No porque de repente hubiera surgido algo tierno entre el estacionamiento y su habitación del hospital.
Él estaba allí porque algo había cambiado.
—¿Por qué ahora? —preguntó ella—. ¿Qué pasó?
Él no respondió.
Y su silencio le dijo más que cualquier mentira.
Fue Gabriel quien respondió:
—El acuerdo de sucesión de su abuelo se firmó hace tres horas.
Alexandre se puso rígido.
—No te metas.
Gabriel la ignoró.
El control total de Beaumont Capital solo volverá a él si tiene herederos naturales antes…
La cadena de ratificaciones del consejo familiar. Sin él, el bloque de votación se inclinaría a favor de su tío.
La comprensión la atravesó como un cuchillo.
No se trataba de amor.
Ni siquiera de reputación.
Se trataba de sucesión, de gobierno, de acción, de poder en su forma más fría.

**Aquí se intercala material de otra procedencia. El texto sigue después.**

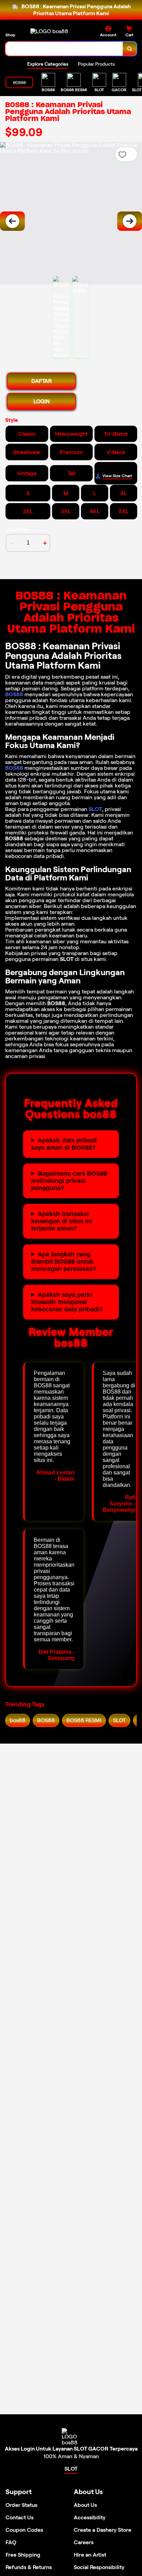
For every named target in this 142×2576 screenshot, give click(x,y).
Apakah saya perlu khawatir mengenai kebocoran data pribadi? (67, 1302)
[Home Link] (49, 31)
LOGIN (41, 401)
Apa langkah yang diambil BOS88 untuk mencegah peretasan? (64, 1261)
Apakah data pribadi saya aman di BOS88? (64, 1144)
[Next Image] (129, 221)
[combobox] (64, 49)
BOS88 (14, 694)
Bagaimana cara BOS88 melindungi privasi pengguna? (69, 1180)
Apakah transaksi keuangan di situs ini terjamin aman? (61, 1221)
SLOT (95, 809)
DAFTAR (41, 381)
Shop (10, 34)
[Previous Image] (12, 221)
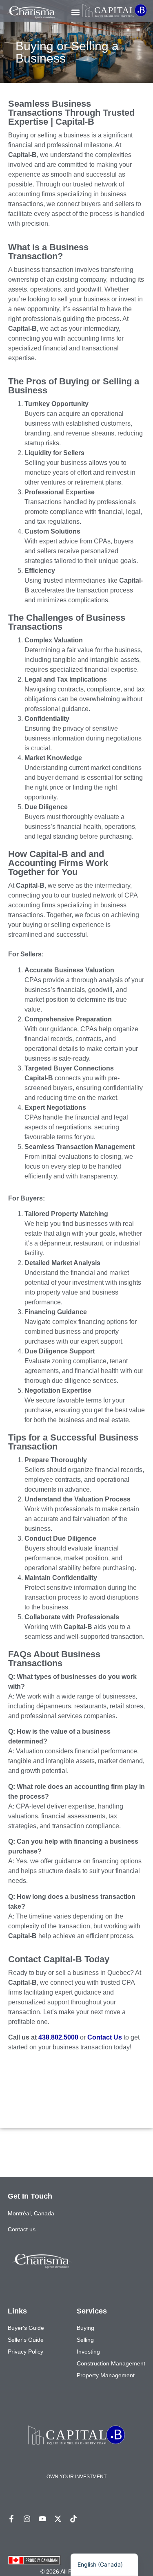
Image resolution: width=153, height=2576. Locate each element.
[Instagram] (27, 2518)
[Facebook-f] (11, 2518)
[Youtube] (42, 2518)
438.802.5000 (58, 2037)
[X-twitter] (58, 2518)
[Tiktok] (73, 2518)
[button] (75, 12)
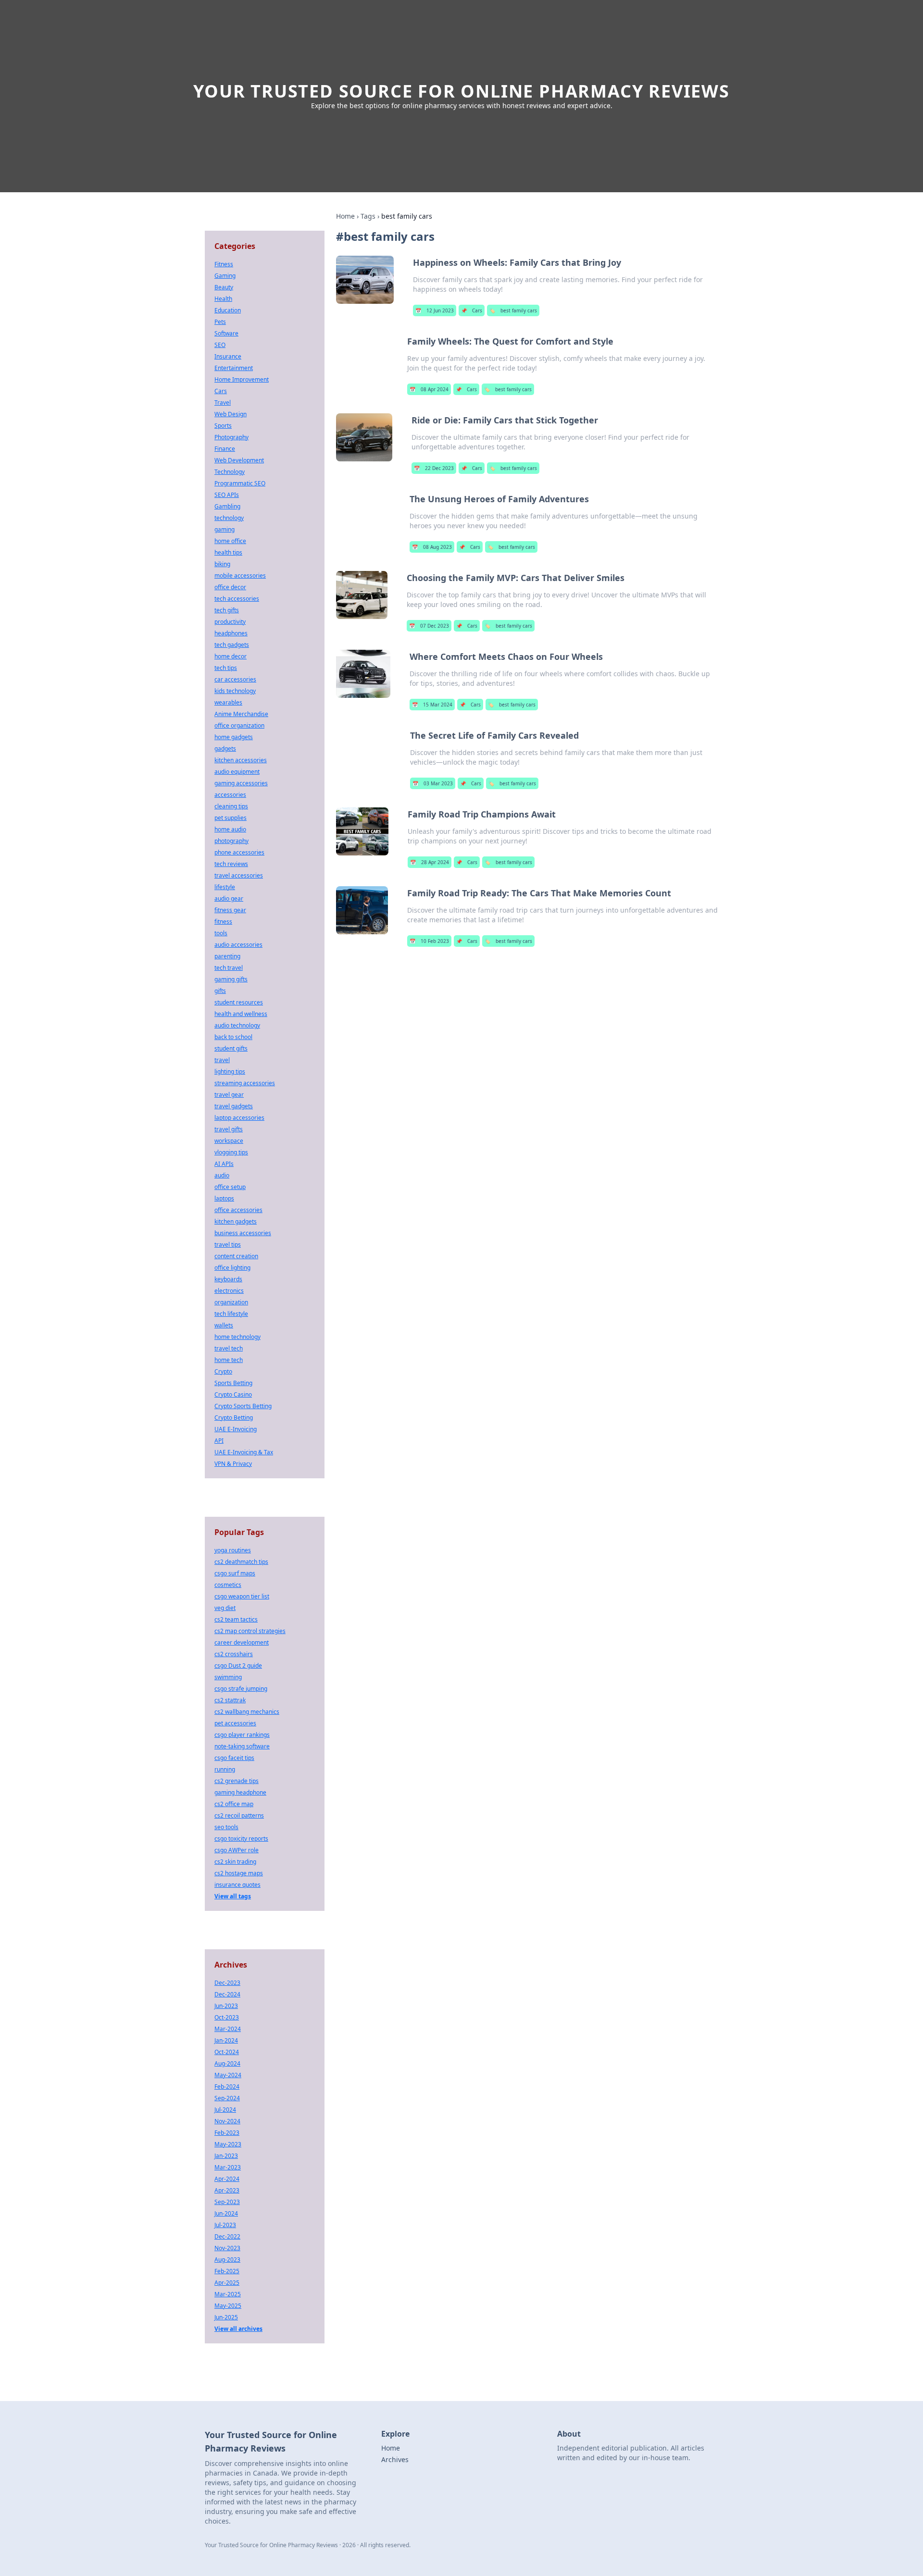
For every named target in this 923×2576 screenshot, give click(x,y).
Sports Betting (233, 1383)
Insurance (227, 356)
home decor (230, 656)
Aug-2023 (227, 2259)
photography (231, 841)
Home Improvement (241, 379)
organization (231, 1302)
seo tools (226, 1827)
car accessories (235, 679)
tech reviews (231, 864)
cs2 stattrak (230, 1700)
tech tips (225, 668)
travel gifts (228, 1129)
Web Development (239, 460)
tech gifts (226, 610)
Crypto (223, 1371)
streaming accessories (244, 1083)
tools (220, 933)
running (224, 1769)
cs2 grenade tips (236, 1781)
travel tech (228, 1348)
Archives (395, 2459)
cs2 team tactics (236, 1619)
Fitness (223, 264)
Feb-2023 (226, 2133)
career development (241, 1642)
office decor (230, 587)
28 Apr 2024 (429, 862)
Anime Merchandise (241, 714)
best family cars (513, 310)
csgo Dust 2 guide (238, 1665)
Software (226, 333)
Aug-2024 (227, 2063)
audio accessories (238, 945)
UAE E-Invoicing (235, 1429)
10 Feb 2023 (429, 941)
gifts (220, 991)
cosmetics (227, 1585)
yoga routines (232, 1550)
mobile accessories (240, 575)
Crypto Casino (233, 1394)
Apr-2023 (226, 2190)
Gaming (225, 276)
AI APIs (224, 1164)
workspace (228, 1141)
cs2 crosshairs (233, 1654)
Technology (229, 472)
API (219, 1441)
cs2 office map (233, 1804)
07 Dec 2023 (429, 625)
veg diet (225, 1608)
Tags (368, 216)
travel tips (227, 1244)
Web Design (230, 414)
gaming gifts (231, 979)
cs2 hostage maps (238, 1873)
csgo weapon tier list (241, 1596)
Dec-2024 (227, 1994)
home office (230, 541)
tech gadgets (231, 645)
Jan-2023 (226, 2156)
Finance (224, 449)
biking (222, 564)
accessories (230, 795)
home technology (237, 1337)
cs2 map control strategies (250, 1631)
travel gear (229, 1094)
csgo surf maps (234, 1573)
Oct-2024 (226, 2052)
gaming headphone (240, 1792)
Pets (220, 322)
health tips (228, 552)
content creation (236, 1256)
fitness (223, 921)
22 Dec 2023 (434, 468)
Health (223, 299)
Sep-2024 (227, 2098)
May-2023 (227, 2144)
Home (345, 216)
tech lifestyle (231, 1314)
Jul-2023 (225, 2225)
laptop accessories (239, 1118)
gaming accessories (241, 783)
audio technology (237, 1025)
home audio (230, 829)
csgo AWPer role (236, 1850)
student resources (238, 1002)
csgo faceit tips (234, 1758)
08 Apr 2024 (429, 389)
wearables (228, 702)
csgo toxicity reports (241, 1838)
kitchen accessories (240, 760)
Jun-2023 (226, 2006)
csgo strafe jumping (240, 1688)
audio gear (228, 898)
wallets (223, 1325)
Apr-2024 (226, 2179)
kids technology (235, 691)
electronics (229, 1291)
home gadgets (233, 737)
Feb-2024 (226, 2086)
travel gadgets (233, 1106)
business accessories (242, 1233)
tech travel (228, 968)
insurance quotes (237, 1885)
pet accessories (235, 1723)
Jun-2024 (226, 2213)
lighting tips (229, 1071)
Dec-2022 (227, 2236)
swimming (228, 1677)
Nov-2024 (227, 2121)
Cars (471, 310)
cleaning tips (231, 806)
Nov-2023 (227, 2248)
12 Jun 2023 (434, 310)
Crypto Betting (233, 1417)
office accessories (238, 1210)
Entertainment (233, 368)
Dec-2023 (227, 1983)
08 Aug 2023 (432, 547)
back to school (233, 1037)
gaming (224, 529)
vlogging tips (231, 1152)
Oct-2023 (226, 2017)
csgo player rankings (242, 1735)
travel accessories (238, 875)
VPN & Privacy (233, 1464)
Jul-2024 (225, 2109)
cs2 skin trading (235, 1862)
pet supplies (230, 818)
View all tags (232, 1896)
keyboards (228, 1279)
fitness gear (230, 910)
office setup (230, 1187)
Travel (222, 402)
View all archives (238, 2329)
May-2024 (227, 2075)
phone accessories (239, 852)
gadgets (225, 748)
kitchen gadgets (235, 1221)
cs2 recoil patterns (239, 1815)
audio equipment (237, 772)
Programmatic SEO (239, 483)
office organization (239, 725)
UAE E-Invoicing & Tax (243, 1452)
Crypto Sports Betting (243, 1406)
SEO (219, 345)
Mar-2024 (227, 2029)
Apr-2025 (226, 2283)
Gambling (227, 506)
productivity (230, 622)
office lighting (232, 1267)
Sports (223, 425)
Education (227, 310)
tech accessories (236, 598)
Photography (231, 437)
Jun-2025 (226, 2317)
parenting (227, 956)
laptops (224, 1198)
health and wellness (240, 1014)
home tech (228, 1360)
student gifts (231, 1048)
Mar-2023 (227, 2167)
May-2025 (227, 2306)
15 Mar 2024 (432, 704)
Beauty (223, 287)
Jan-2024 (226, 2040)
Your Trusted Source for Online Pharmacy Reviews (461, 91)
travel (222, 1060)
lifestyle (224, 887)
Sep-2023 (227, 2202)
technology (229, 518)
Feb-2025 (226, 2271)
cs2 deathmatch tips (241, 1562)
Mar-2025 (227, 2294)
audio (221, 1175)
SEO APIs (226, 495)
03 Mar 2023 (432, 783)
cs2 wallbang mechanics (246, 1712)
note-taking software (242, 1746)
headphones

Para Alexandre, sus hijos no eran bebés.
Eran llaves.
Votos.
Garantías biológicas.
«Maldito seas», murmuró.
Él pareció casi ofendido.
«No seas tan dramática, Valérie. Son mis hijos».
«No», dijo en voz baja, pero con más firmeza que cualquier cosa que hubiera firmado esa mañana. «Son mis hijos». Los abandonaste antes incluso de que tuvieran rostro.
Por un instante, pensó que podría seguir adelante.
Pero Gabriel seguía allí.
Real. Inamovible. Innegable.
Y Alexander siempre supo qué batallas no podía ganar.